I knew I should have posted something last night while I was feeling good… Yes, I dared to say good. I was dizzy and my neck hurt and my nose and eyes were driving me nuts blah blah blah, but, there was this moment at the dog park where I caught myself almost skipping, looking at the sunlight and glimpses of blue sky coming through the trees, humming along to music on my headphones, and SMILING. I felt normal. I felt joy. I felt hope. I thought, for the thousandth time, Maybe things have shifted. Maybe this is the beginning of the end of my affliction. Maybe I’ll be able to get up tomorrow and write, “I’m getting better, I slept well, I have hope for a future and career. Hooray for LDN and supplements and…life!”
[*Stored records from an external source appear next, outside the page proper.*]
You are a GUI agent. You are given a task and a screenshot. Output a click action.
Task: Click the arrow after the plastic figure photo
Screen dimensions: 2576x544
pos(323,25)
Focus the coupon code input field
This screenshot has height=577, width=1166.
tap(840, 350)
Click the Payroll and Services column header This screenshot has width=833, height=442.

Well, I’m not feeling so great this morning, of course. I actually had night sweats last night for the first time in weeks. After 10 hours in bed, my Zeo tells me I got exactly 6 hours sleep. I woke up with a bad headache, my muscles hurt, I’m really grumpy and I am the farthest thing from refreshed, but I have this leftover glow from yesterday. It’s like waking up with a really bad hangover, but knowing that you spent the night drinking with a wonderful guy and can’t wait to do it again.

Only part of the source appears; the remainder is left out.